Overview of the streaming data tunnel

更新时间:
复制 MD 格式

MaxCompute Streaming Tunnel lets you write data to MaxCompute in streaming mode using a dedicated set of APIs and backend services. These APIs significantly reduce the development costs of distributed services and remove the performance bottlenecks of MaxCompute Tunnel in high-concurrency and high-QPS (queries per second) scenarios such as partition locking conflicts, small-file fragmentation, and complex synchronization code.

MaxCompute Streaming Tunnel has been in public preview since January 1, 2021, and is free of charge during the preview period. Follow Service notices to stay informed about future billing changes.

When to use Streaming Tunnel

MaxCompute Streaming Tunnel complements MaxCompute Tunnel rather than replacing it. Use this table to decide which channel fits your workload:

Dimension MaxCompute Streaming Tunnel MaxCompute Tunnel
Data form Streaming rows Batched files
Concurrency High concurrency supported; no partition locking contention Concurrent writes can cause partition locking conflicts
Write throughput Optimized for high QPS; prevents small-file fragmentation Small batch size at high QPS generates many small files
Incremental data Asynchronously merged in the background without service interruption No built-in async merge; data is written as-is
Partitioning Automatic partitioning across concurrent jobs Manual partition management required
Best for Real-time log ingestion, stream processing results, message queue sync Large-batch ETL, periodic bulk loads

Key capabilities

  • Streaming semantic APIs: Help facilitate the development of distributed data synchronization services, reducing development costs.

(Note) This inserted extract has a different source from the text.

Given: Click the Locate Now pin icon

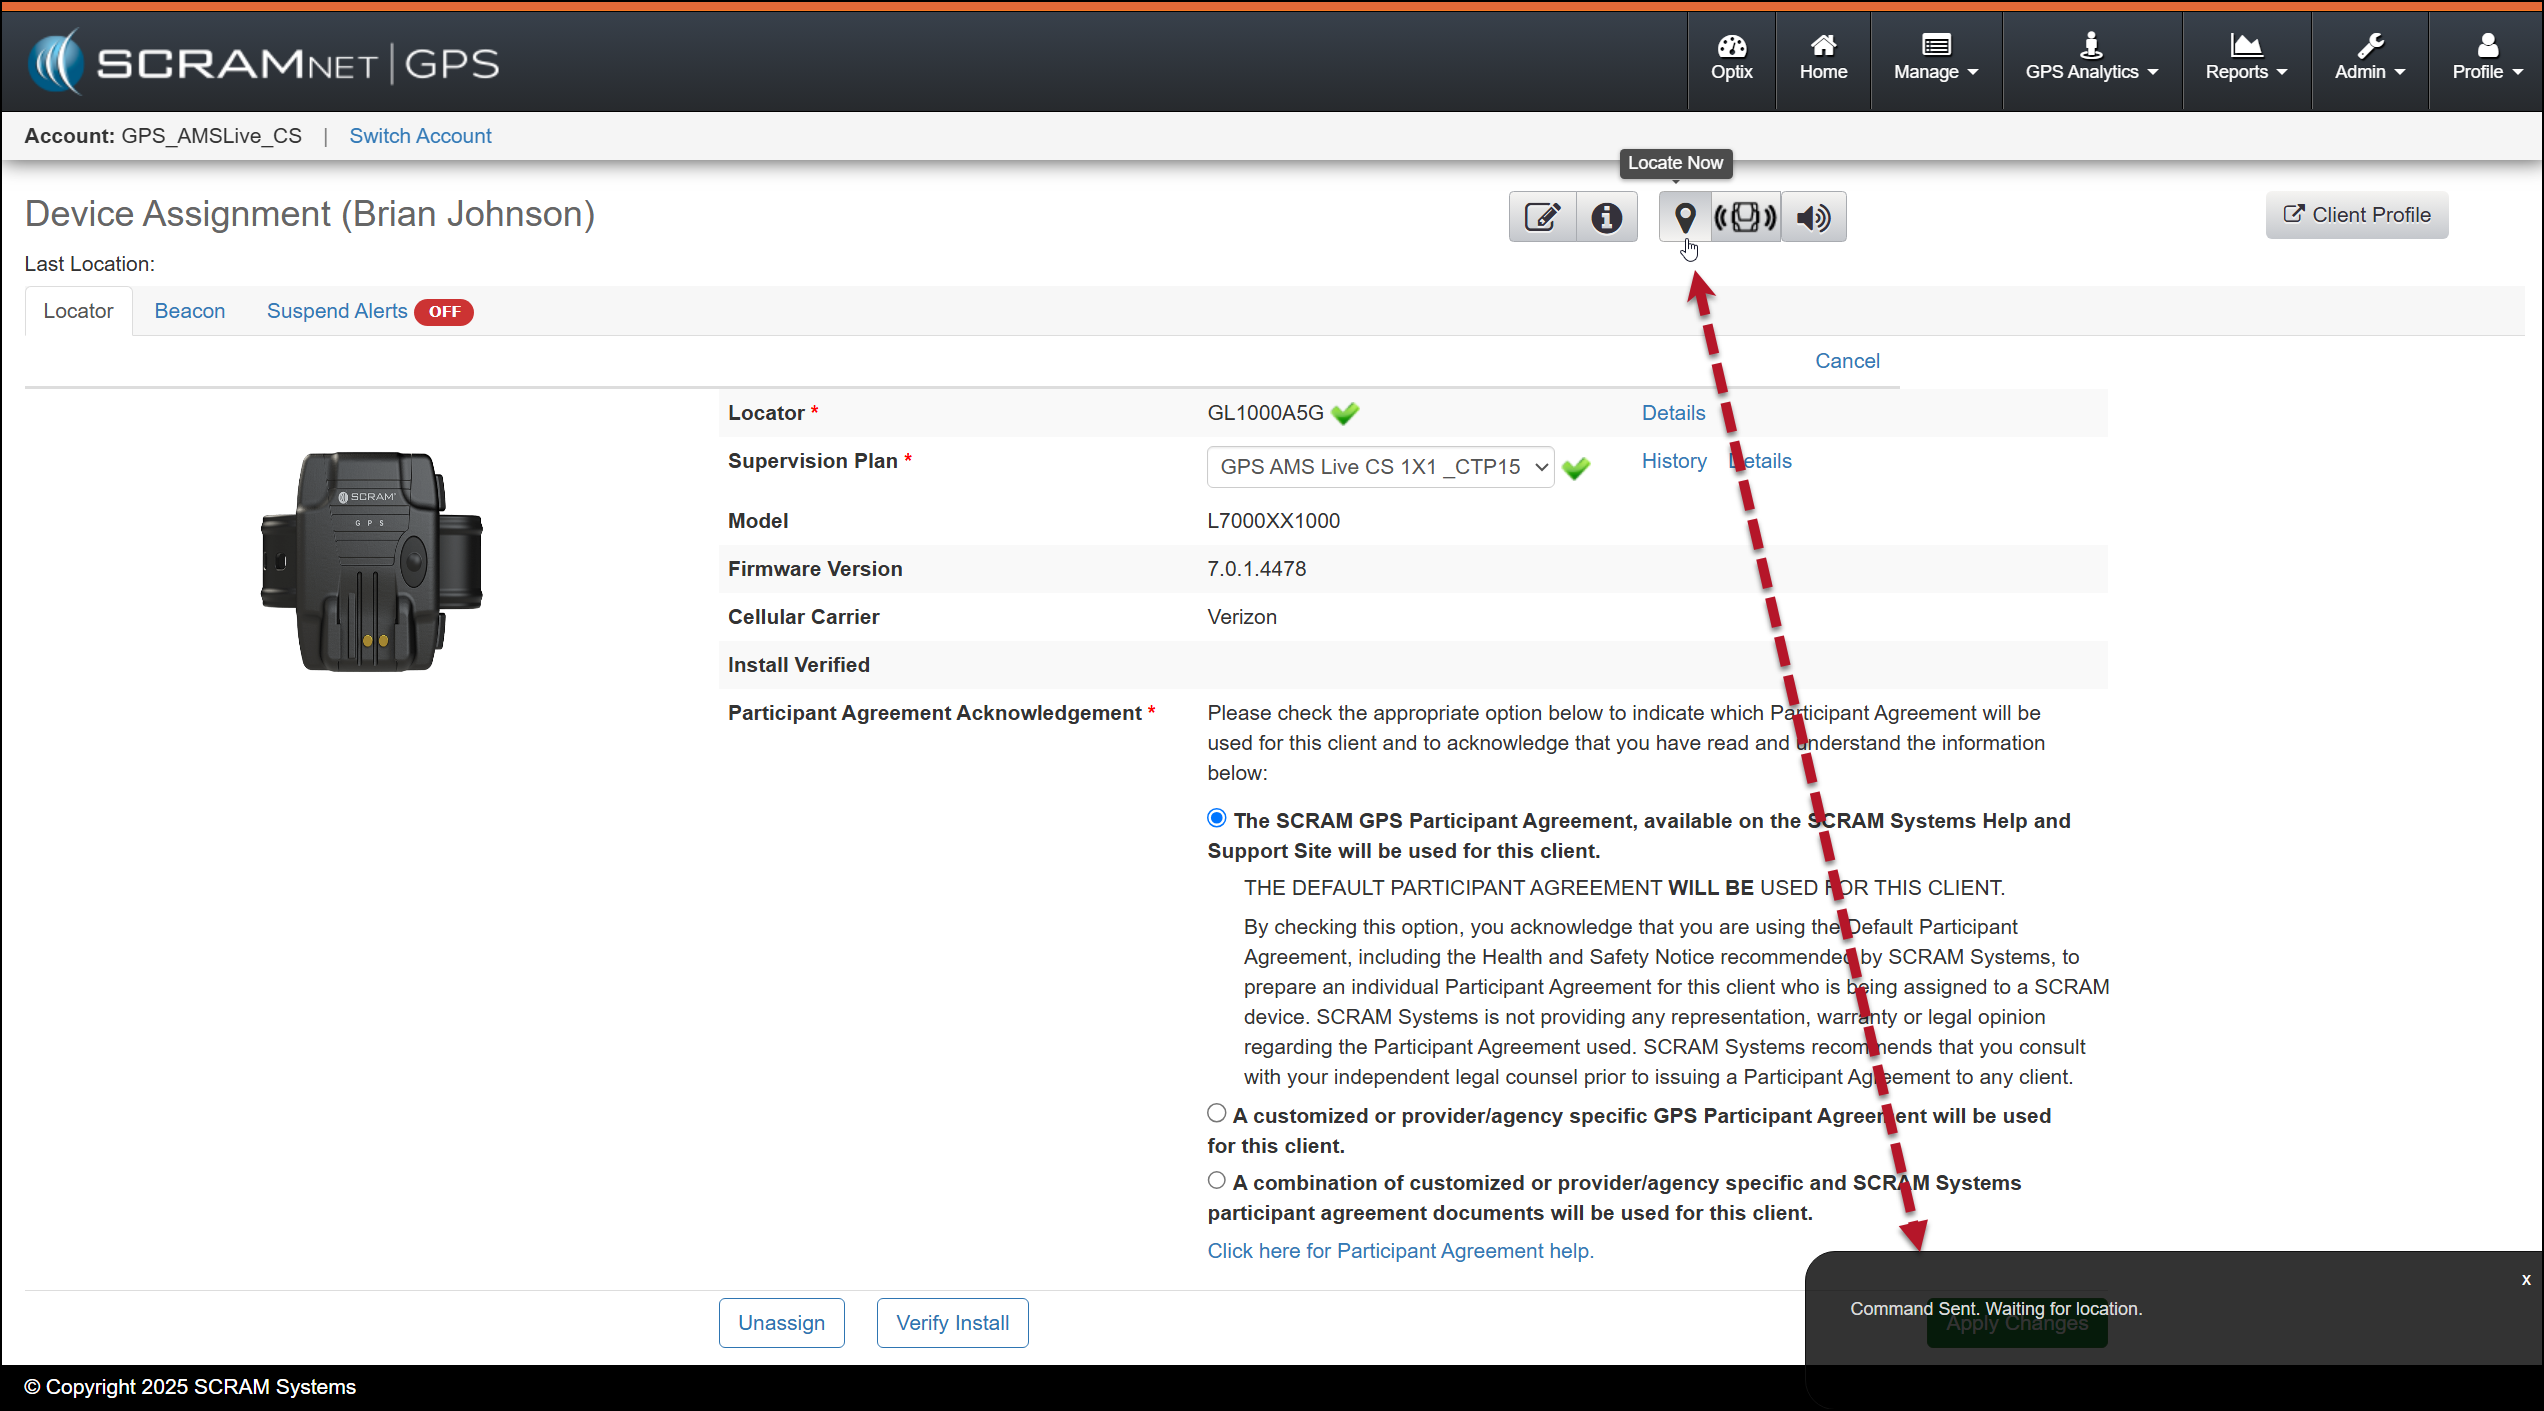Looking at the screenshot, I should (1684, 217).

  • Automatic partitioning: Eliminates concurrent partition locking when multiple synchronization jobs write to the same table simultaneously.

  • Asynchronous data merging: Merges incremental data in the background without interrupting active write operations, improving storage efficiency and preventing small-file accumulation.

Use cases

Scenario Description
Real-time event log ingestion Write log data directly into MaxCompute for downstream batch processing—no intermediate storage service needed, which reduces pipeline costs.
Stream processing result storage Persist Flink or other stream computing results into MaxCompute without concurrency or batch size limits, avoiding small-file accumulation from high-frequency writes. MaxCompute Streaming Tunnel ensures the availability of streaming services in scenarios that involve high-concurrency locking.
Message queue synchronization Sync data from DataHub or ApsaraMQ for Kafka into MaxCompute at high concurrency and large batch volumes, replacing workarounds previously needed with the Simple Message Queue connector.

Integrate with upstream services

By default, Realtime Compute for Apache Flink, DataWorks, and ApsaraMQ for Kafka write to MaxCompute via MaxCompute Tunnel. To switch to Streaming Tunnel:

Service How to enable Streaming Tunnel
Realtime Compute for Apache Flink Use the built-in Streaming Tunnel plug-in provided by Realtime Compute for Apache Flink.
DataWorks Contact the DataWorks engineer on duty to enable Streaming Tunnel in the background.
ApsaraMQ for Kafka Contact the Kafka engineer on duty to enable Streaming Tunnel in the background.
  • Logstash log collector: Use Logstash (stream).

  • Limitations

    Table or partition locking during writes

    MaxCompute Tunnel Service locks the target table or partition for the duration of a streaming write. All DML operations that modify data—such as insert into and insert overwrite—are blocked until the write completes and the lock is released.

    Schema modification not supported

    If the schema of the target table is modified while Streaming Tunnel is active, streaming data cannot be written to the table.

    Temporary storage overhead for hot data

    When asynchronous data merging or ZORDER BY is enabled, Streaming Tunnel retains two copies of data written within the previous hour: the original ingested data and the asynchronously merged copy. This redundant storage is automatically cleaned up after the default retention period of 1 hour.

    Plan storage capacity accordingly if your workload has a high ingestion rate during the merge window.